From the entries below, reproduce exactly the lines from the one with "Where should I" through the one with "The image size is (557, 322).", both included, without images.

__RECORDS FOR THIS EXERCISE__.
=== Begin Enclosure ===

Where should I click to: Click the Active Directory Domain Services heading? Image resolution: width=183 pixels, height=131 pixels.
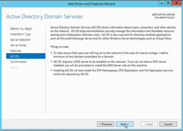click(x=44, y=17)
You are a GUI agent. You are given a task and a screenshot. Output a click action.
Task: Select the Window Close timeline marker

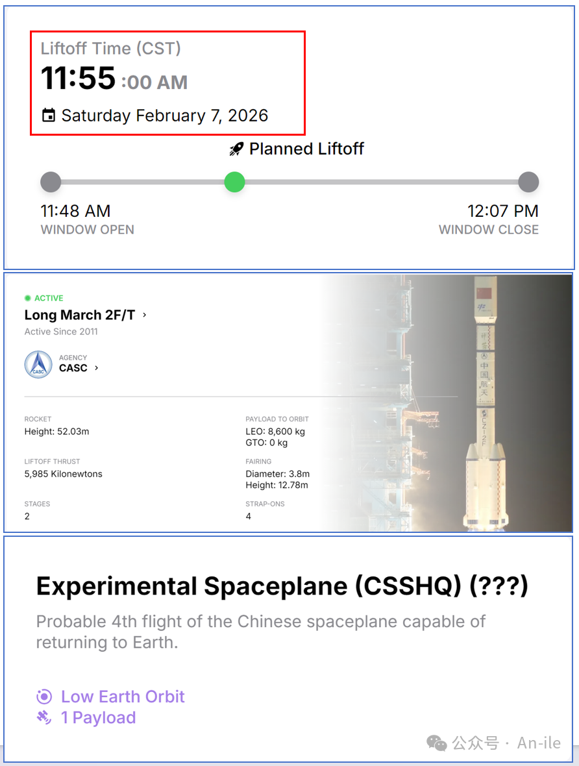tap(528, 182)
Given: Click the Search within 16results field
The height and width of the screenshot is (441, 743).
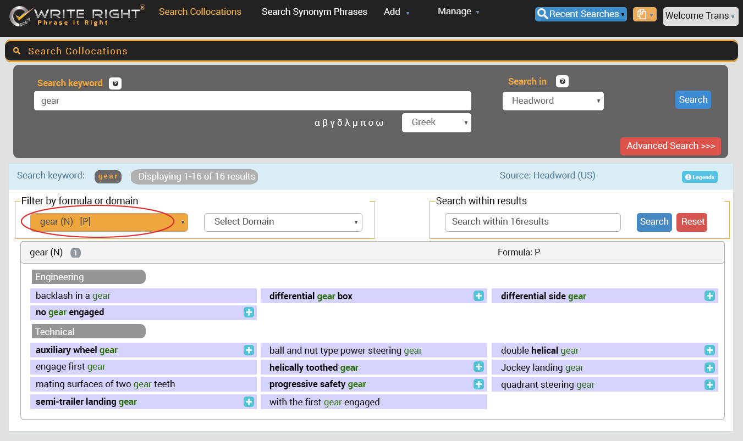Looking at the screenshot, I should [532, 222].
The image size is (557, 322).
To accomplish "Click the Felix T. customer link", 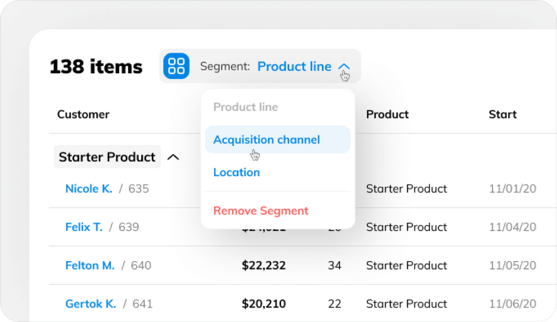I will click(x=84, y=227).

=== End Enclosure ===
=== Begin Enclosure ===

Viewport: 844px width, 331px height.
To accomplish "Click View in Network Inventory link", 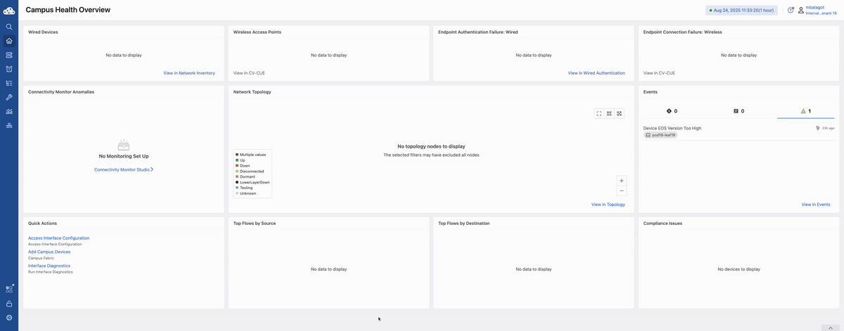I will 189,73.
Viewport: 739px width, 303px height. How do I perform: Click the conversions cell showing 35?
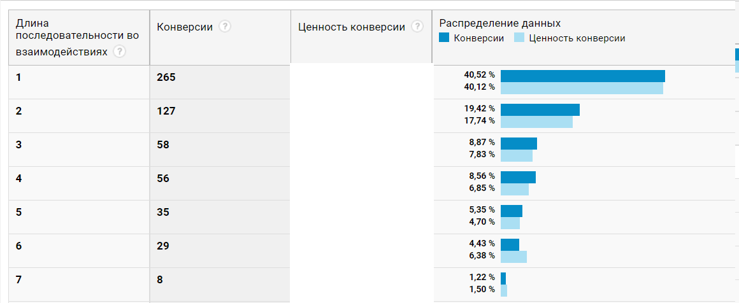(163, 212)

=== End Enclosure ===
=== Begin Enclosure ===

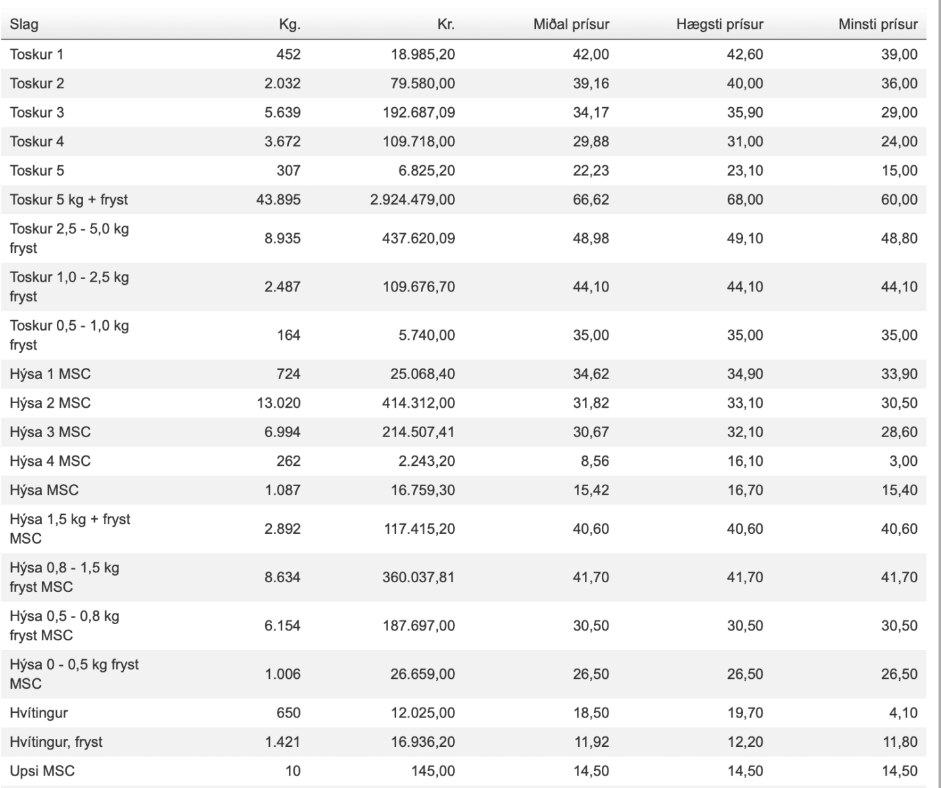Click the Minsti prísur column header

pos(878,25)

=== End Enclosure ===

__SOLUTION__.
Where should I click to: Click the Active Directory Domain Services heading? Image resolution: width=183 pixels, height=131 pixels.
click(x=44, y=17)
You are a GUI agent. You are given a task and a screenshot. Output a click action.
Task: Select the Window Close timeline marker

tap(528, 182)
Given: Click the Search within 16results field
The height and width of the screenshot is (441, 743).
Looking at the screenshot, I should [532, 222].
The image size is (557, 322).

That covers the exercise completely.